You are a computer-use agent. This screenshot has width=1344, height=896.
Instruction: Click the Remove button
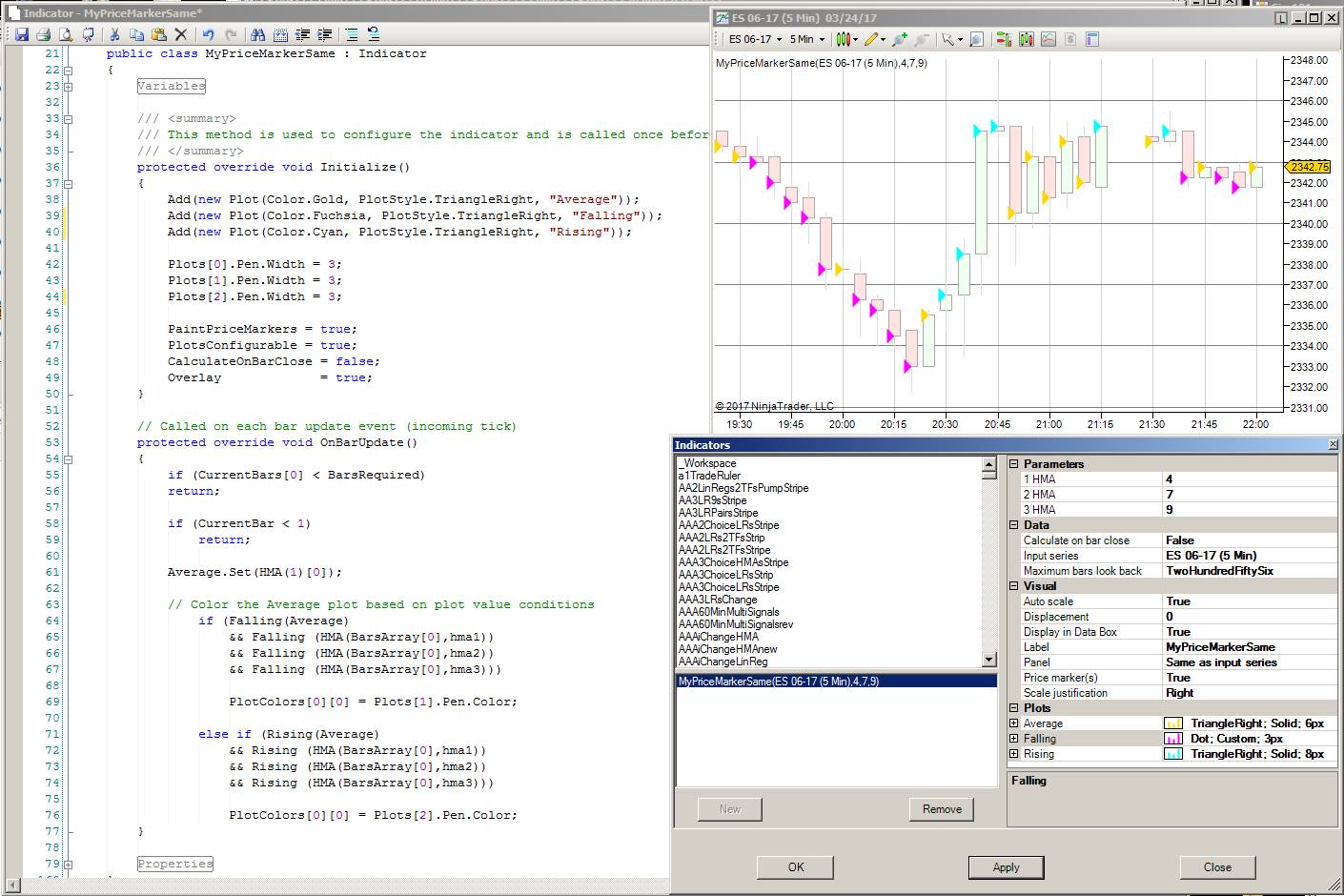point(942,809)
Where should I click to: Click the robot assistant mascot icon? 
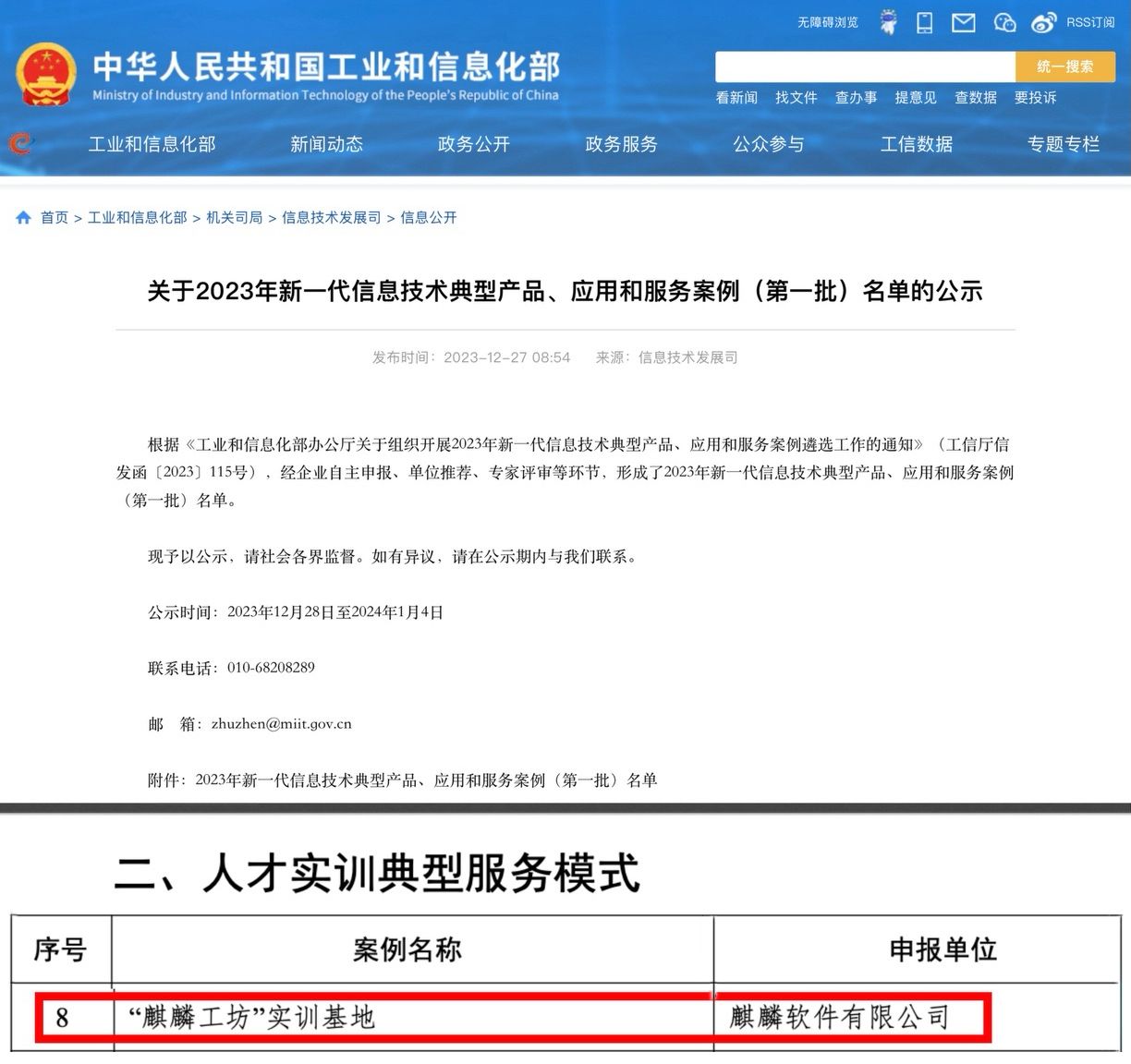pyautogui.click(x=888, y=23)
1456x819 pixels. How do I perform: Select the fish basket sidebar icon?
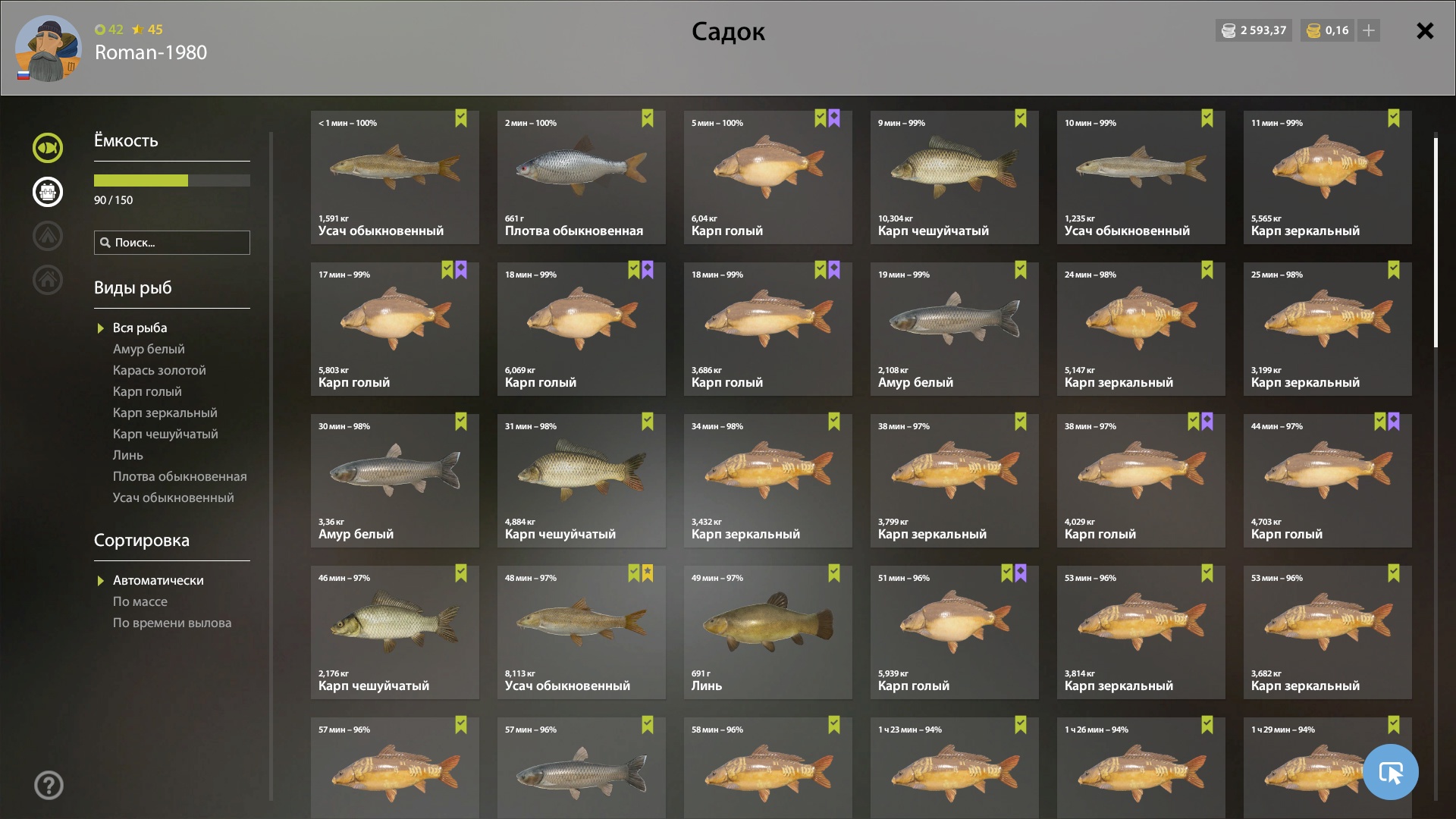(47, 192)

• WHAT IS NEEDED:
Output every record exactly, minus the pictures.

• WRITTEN RESPONSE:
You are a computer-use agent. This screenshot has width=1344, height=896.
Instruction: Click the Remove button
point(942,809)
Where should I click to: Click the robot assistant mascot icon? 
pyautogui.click(x=888, y=23)
1456x819 pixels. How do I perform: Select the fish basket sidebar icon?
(47, 192)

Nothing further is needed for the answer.